Numeric value between 0 and 1 defining the initial acceptance probability, i.e. the proportion of proposed system configurations that should be accepted in the first chain. The optimization is stopped and a warning is issued if this value is not attained. Defaults to initial.acceptance = 0.95.

initial.temperature

Numeric value larger than 0 defining the initial temperature of the system. A low initial.temperature, combined with a low initial.acceptance result in the algorithm to behave as a greedy algorithm, i.e. only better system configurations are accepted. Defaults to initial.temperature = 0.001.

temperature.decrease

Numeric value between 0 and 1 used as a multiplying factor to decrease the temperature at the end of each Markov chain. Defaults to temperature.decrease = 0.95.

chains

Integer value defining the maximum number of chains, i.e. the number of cycles of jitters at which the temperature and the size of the neighbourhood should be kept constant.
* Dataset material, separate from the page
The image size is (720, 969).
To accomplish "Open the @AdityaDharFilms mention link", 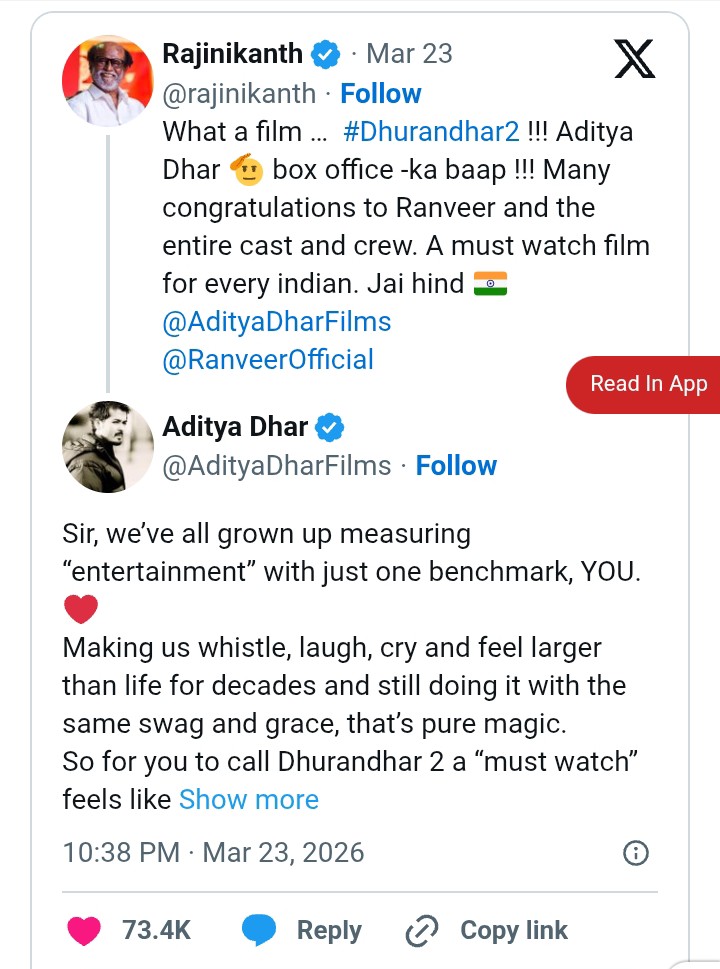I will click(276, 322).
Defaults to chains = 500.

chain.length

Integer value defining the length of each Markov chain relative to the number of sample points. Defaults to chain.length = 1, i.e. one time the number of sample points.

stopping

Integer value defining the maximum allowable number of Markov chains without improvement of the objective function value. Defaults to stopping = 10.

x.max, x.min, y.max, y.min

Numeric value defining the minimum and maximum quantity of random noise to be added to the projected x- and y-coordinates. The units are the same as of the projected x- and y-coordinates. If missing, they are estimated from candi, x.min and y.min being set to zero, and x.max and y.max being set to half the maximum distance in the x- and y-coordinates, respectively.

cellsize

Vector with two numeric values defining the horizontal (x) and vertical (y) spacing between the candidate locations in candi. A single value can be used if the spacing in the x- and y-coordinates is the same. If cellsize = 0 then spsann understands that a finite set of candidate locations is being used (See Details).

Value

A list with a set of control parameters of the annealing schedule.

Author(s)

Alessandro Samuel-Rosa alessandrosamuelrosa@gmail.com

References

Aarts, E. H. L.; Korst, J. H. M. Boltzmann machines for travelling salesman problems. European Journal of Operational Research, v. 39, p. 79-95, 1989.

Černý, V. Thermodynamical approach to the travelling salesman problem: an efficient simulation algorithm. Journal of Optimization Theory and Applications, v. 45, p. 41-51, 1985.

Brus, D. J.; Heuvelink, G. B. M. Optimization of sample patterns for universal kriging of environmental variables. Geoderma, v. 138, p. 86-95, 2007.

Kirkpatrick, S.; Gelatt, C. D.; Vecchi, M. P. Optimization by simulated annealing. Science, v. 220, p. 671-680, 1983.

Metropolis, N.; Rosenbluth, A. W.; Rosenbluth, M. N.; Teller, A. H.; Teller, E. Equation of state calculations by fast computing machines. The Journal of Chemical Physics, v. 21, p. 1087-1092, 1953.

van Groenigen, J.-W.; Stein, A. Constrained optimization of spatial sampling using continuous simulated annealing. Journal of Environmental Quality. v. 27, p. 1078-1086, 1998.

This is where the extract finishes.